→ **WHAT IS ASKED**:
(A) According to the multicast copy documentation, what does each bit of multicast_mask correspond to?
(B) Summarize the multicast copy documentation in two sentences.

======== SOURCE TEXT ========

This function performs an optimized multicast copy operation where a single global memory read can be distributed to multiple CTAs' shared memories simultaneously, reducing memory bandwidth usage. It supports both rank-1 and rank-2 tensors and uses cluster-level synchronization.
Notes:
- This operation is asynchronous - use appropriate memory barriers to ensure copy completion.
- Only supports rank-1 and rank-2 tensors.
- Requires NVIDIA GPU with TMA support.
- The memory barrier should be properly initialized before use.
- The multicast_mask must be properly configured based on cluster size and desired distribution.
Parameters:
- dst_type (
AnyType): The data type of the destination tensor elements. - mbr_type (
AnyType): The data type of the memory barrier. - rank (
Int): The dimensionality of the tensor (must be 1 or 2). - cta_group (
Int): The CTA group to use for the copy operation. Must be 1 or 2.
Args:
- dst_mem (
UnsafePointer[dst_type, address_space=AddressSpace.SHARED]): Pointer to the destination in shared memory where the tensor data will be copied. Must be properly aligned according to TMA requirements. - tma_descriptor (
UnsafePointer[NoneType]): Pointer to the TMA descriptor containing metadata about tensor layout and memory access patterns. - mem_bar (
UnsafePointer[mbr_type, address_space=AddressSpace.SHARED]): Pointer to a shared memory barrier used for synchronizing the asynchronous copy operation across threads in the cluster. - coords (
IndexList[rank]): Coordinates specifying which tile of the tensor to copy. For rank-1 tensors, this is a single coordinate. For rank-2 tensors, this contains both row and column coordinates. - multicast_mask (
UInt16): A 16-bit bitmask where each bit corresponds to a CTA in the cluster. Set bits indicate which CTAs will receive a copy of the loaded data. This enables efficient data sharing across multiple CTAs.

======== ENTRIES PROVIDED ========

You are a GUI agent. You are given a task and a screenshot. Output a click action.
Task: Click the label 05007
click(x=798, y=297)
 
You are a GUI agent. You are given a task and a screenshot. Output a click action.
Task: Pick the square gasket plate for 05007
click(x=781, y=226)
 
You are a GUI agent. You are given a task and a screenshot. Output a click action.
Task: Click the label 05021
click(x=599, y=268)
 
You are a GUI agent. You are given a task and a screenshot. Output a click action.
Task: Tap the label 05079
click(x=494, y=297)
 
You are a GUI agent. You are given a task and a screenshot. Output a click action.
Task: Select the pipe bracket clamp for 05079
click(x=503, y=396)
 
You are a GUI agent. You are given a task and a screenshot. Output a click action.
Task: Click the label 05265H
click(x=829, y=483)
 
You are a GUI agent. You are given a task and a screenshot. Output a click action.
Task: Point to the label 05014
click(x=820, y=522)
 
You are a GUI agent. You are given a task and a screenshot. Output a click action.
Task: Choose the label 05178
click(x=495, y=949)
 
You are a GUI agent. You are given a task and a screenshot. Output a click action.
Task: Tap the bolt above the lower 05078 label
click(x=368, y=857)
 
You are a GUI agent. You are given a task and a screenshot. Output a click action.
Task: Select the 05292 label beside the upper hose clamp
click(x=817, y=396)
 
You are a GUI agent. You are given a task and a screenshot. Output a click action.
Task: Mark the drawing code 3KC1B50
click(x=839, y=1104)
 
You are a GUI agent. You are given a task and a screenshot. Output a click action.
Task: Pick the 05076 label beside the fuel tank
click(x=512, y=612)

========
======== ENTRIES PROVIDED ========

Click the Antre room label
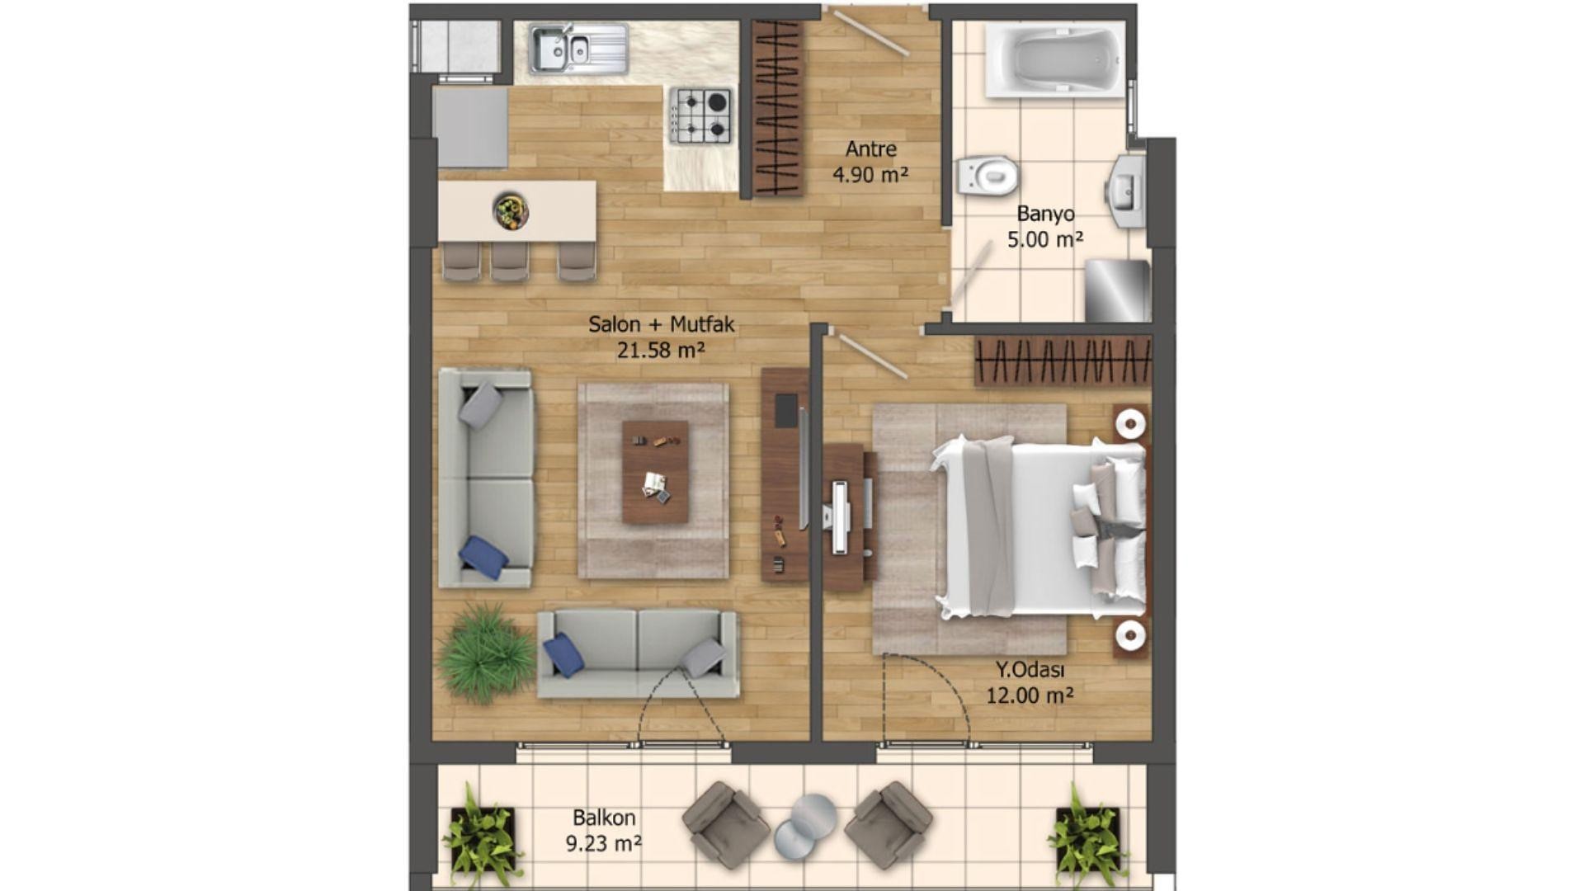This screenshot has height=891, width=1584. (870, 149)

========
======== ENTRIES PROVIDED ========

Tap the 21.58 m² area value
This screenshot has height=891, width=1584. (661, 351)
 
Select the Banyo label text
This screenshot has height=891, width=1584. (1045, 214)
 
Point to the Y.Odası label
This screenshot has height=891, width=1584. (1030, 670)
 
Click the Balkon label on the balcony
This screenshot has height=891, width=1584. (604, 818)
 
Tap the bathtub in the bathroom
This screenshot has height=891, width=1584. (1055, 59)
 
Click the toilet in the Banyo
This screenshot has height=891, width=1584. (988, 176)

========

→ **SOLUTIONS TO THE TASKS**:
(A) Each bit corresponds to a CTA in the cluster.

(B) The function performs an asynchronous multicast copy in which a single global memory read is distributed to the shared memories of multiple CTAs at once, reducing memory bandwidth usage. It supports only rank-1 and rank-2 tensors, requires an NVIDIA GPU with TMA support, and uses a memory barrier and a 16-bit multicast mask to synchronize the copy and choose which CTAs receive the data.